> TEXT SEGMENT:
There isn’t enough of it.

If we spend their money on other people – say, on healthcare or schools or feeding the poor – then they’ll starve.  This is a famine.  It is every man for himself.

If the Tea Party people are willing to spend money on anything, it’s guns.  Their own guns, and a seemingly endless supply of guns for the military, which can never have enough guns, because there are ENEMIES everywhere.  We are in danger.  We need to entrench, hunker down in a defensive posture, and wait out the storm, gripping our guns tightly and hoarding our money just like we hoard our food.

To many people, the fact that other developed countries offer free healthcare – as well as free schools, free fire departments and lots of other basic necessities and still somehow manage to eat and breathe and go about their daily lives, argues strongly that the Tea Partiers are over-reacting.  In fact, to many Americans, those Tea Party people seem a little…well…nuts.

What’s going on  here?

As a starting place, it is a basic principle in psychotherapy that money is a surrogate for security in love.

Young children love security – they flourish in an environment that most adults would find stifling.  The safer the better is a good general rule for raising a happy child.  You’ve probably noticed that when you finish reading a picture book to a small child he doesn’t want you to read another book to him.  He wants you to read THE SAME BOOK to him, again.  And then THE SAME BOOK again.  And then again.  It feels safer that way.

Young children like dinner to be at the same time every night.  And breakfast at the same time every morning.  And yep, they like lunch at the same time – in fact, they like to eat the same thing every single time, if possible (preferably something safe, like pizza or chicken nuggets.)

> PROVIDED DATA:
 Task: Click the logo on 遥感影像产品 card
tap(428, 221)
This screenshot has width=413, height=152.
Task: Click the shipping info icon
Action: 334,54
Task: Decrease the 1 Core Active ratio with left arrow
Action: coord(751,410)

> WHAT TO WORK ON:
**A)** Condense the paragraph in the text on the Tea Party and money that opens with "Young children love security" into a shorter version that keeps its main facts.
**B)** From the text on the Tea Party and money, reproduce the portion that begins at the words "What’s going on" and stops after the words "safer that way.".

> ANSWERS TO THE PROBLEMS:
**A)** Young children love security and thrive in an environment most adults would find stifling. As a general rule, the safer the setting, the happier the child. When a small child hears a picture book, he wants the same book read again and again rather than a new one, because repetition feels safer.

**B)**
What’s going on  here?

As a starting place, it is a basic principle in psychotherapy that money is a surrogate for security in love.

Young children love security – they flourish in an environment that most adults would find stifling.  The safer the better is a good general rule for raising a happy child.  You’ve probably noticed that when you finish reading a picture book to a small child he doesn’t want you to read another book to him.  He wants you to read THE SAME BOOK to him, again.  And then THE SAME BOOK again.  And then again.  It feels safer that way.